How do I obtain the original data type of a pointer?

As the llvm always use PTR to express various types of pointer now (⚙ D126689 [IR] Enable opaque pointers by default), so how can I obtain the original data type of a pointer?

  • a simple case for example:
int foo (int *a, int *b) {
  return a < b;
  • We’ll get the following similar IR with type ptr for pointer %a and %b.
define dso_local i32 @foo(ptr noundef readnone %a, ptr noundef readnone %b) {
  %cmp = icmp ult ptr %a, %b
  %conv = zext i1 %cmp to i32
  ret i32 %conv

In general you can’t because memory isn’t typed in LLVM. You could find there are 0 (as in your example), 1, or many answers to the question depending on where you look.

Some things that can give you a hint are

  • Some pointer definitions will come with a type (e.g. an alloca or a global variable).
  • You can iterate through the uses of a pointer to see if any specify a type (and whether they’re all the same).
  • Metadata may have useful type info. TBAA for example, or debugging information.

Each of these is likely to be useful in different situations.

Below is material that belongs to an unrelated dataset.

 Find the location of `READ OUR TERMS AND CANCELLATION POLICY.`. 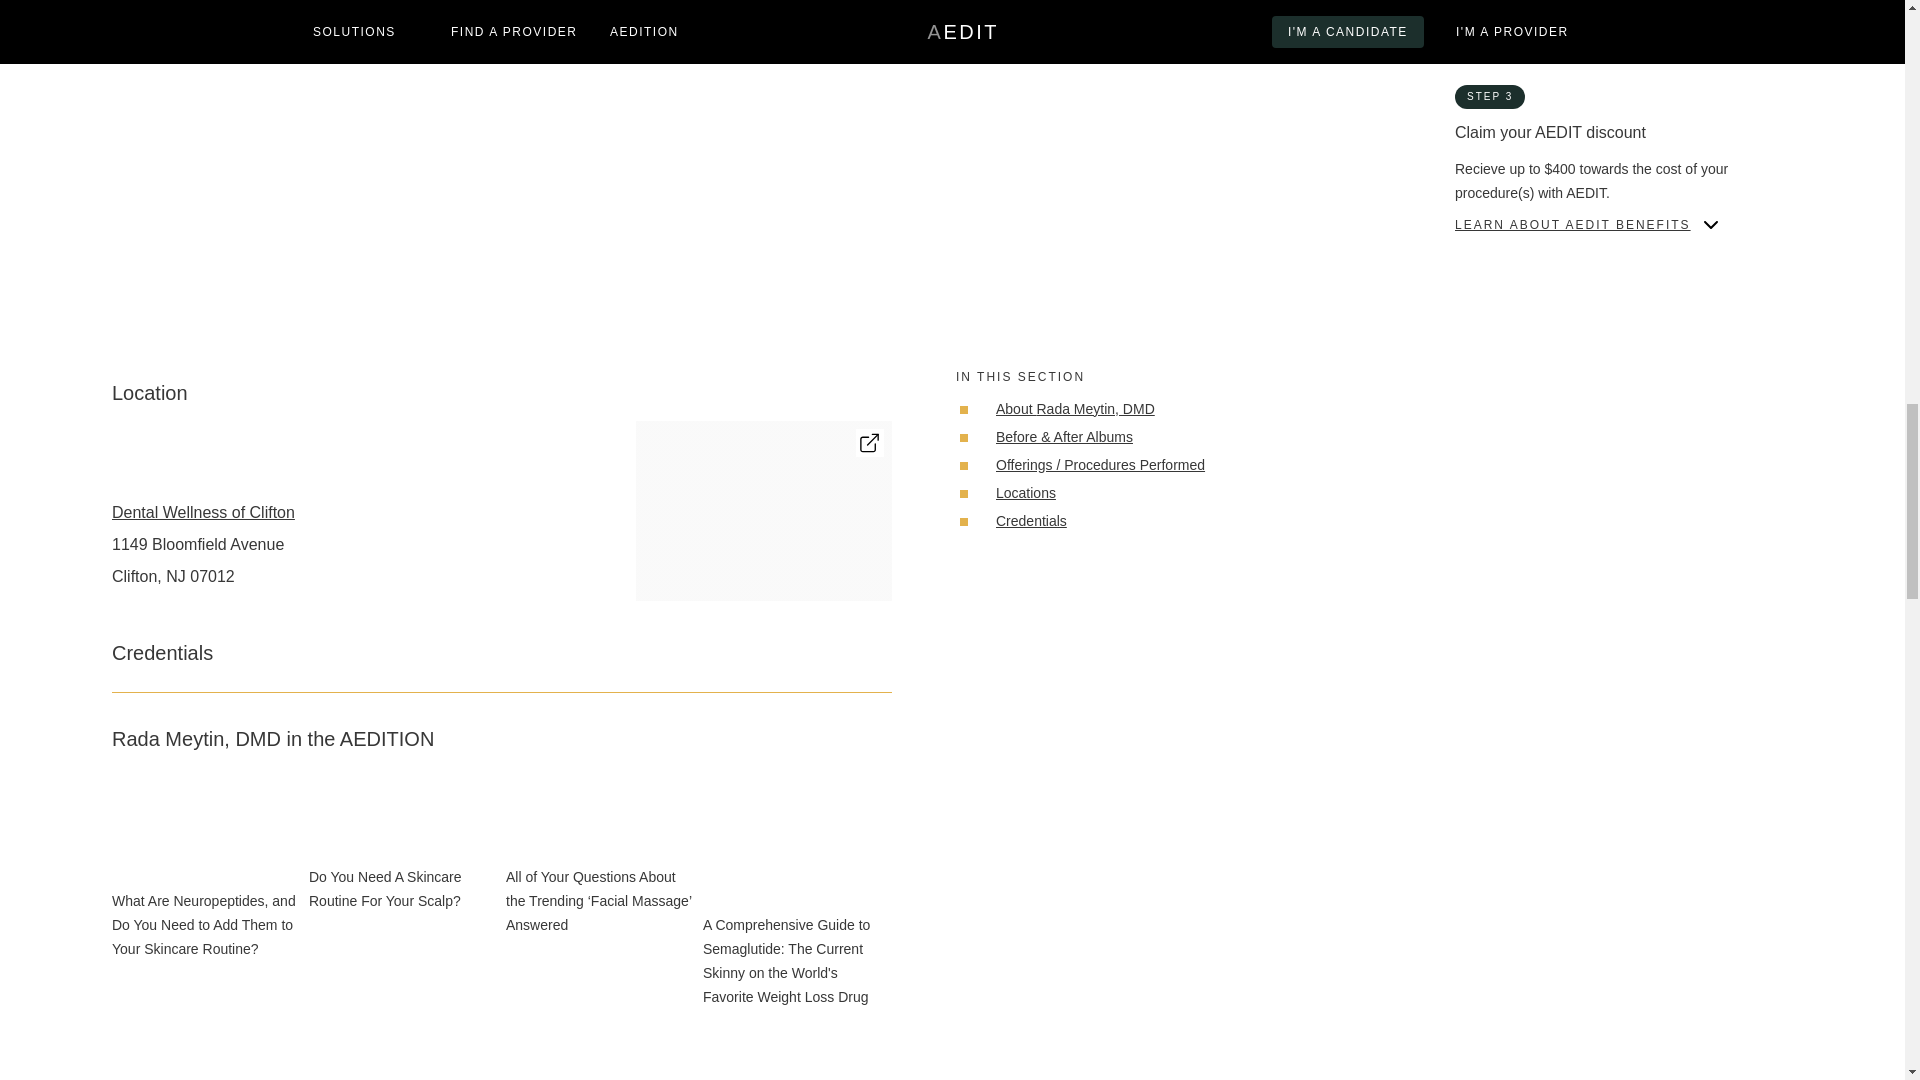

READ OUR TERMS AND CANCELLATION POLICY. is located at coordinates (1608, 296).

What are you planning to do with the type when you get it?

For the case Compiler Explorer, I wan’t combine the sub + AArch64ISD::SUBS into “whilewr” as gcc. However, there are 4 kinds of whilewr to different type of pointer, eg:

  • AArch64::WHILEWR_PXX_S is for 32-bit type ponter int*
  • AArch64::WHILEWR_PXX_B is for 8-bit type ponter char*
    so I should known the types of register t2 and t4 (now the i64 is for the ptr), which help me choose correct version of whilewr.
(gdb) p DCI.DAG.dump()
SelectionDAG has 24 nodes:
  t0: ch,glue = EntryToken
            t6: i32,ch = CopyFromReg t0, Register:i32 %16
          t7: i64 = zero_extend t6
        t9: ch = CopyToReg t0, Register:i64 %0, t7
          t11: i64 = vscale Constant:i64<1>
        t13: ch = CopyToReg t0, Register:i64 %1, t11
      t22: ch = TokenFactor t9, t13
          t2: i64,ch = CopyFromReg t0, Register:i64 %15
          t4: i64,ch = CopyFromReg t0, Register:i64 %14
        t17: i64 = sub t2, t4
        t16: i64 = vscale Constant:i64<16>
      t31: i64,i32 = AArch64ISD::SUBS t17, t16
    t33: ch = AArch64ISD::BRCOND t22, BasicBlock:ch< 0xaaaabce9c830>, Constant:i32<2>, t31:1
  t26: ch = br t33, BasicBlock:ch<for.body.preheader5 0xaaaabce9c738>

It sounds like you’re going to have to have some memory accesses in hand that you want to vectorize, can’t they provide the pointee type?

yes, I still don’t know how to get the pointee type at the stage of DAG comebine, so I retry this in LoopVectorize pass.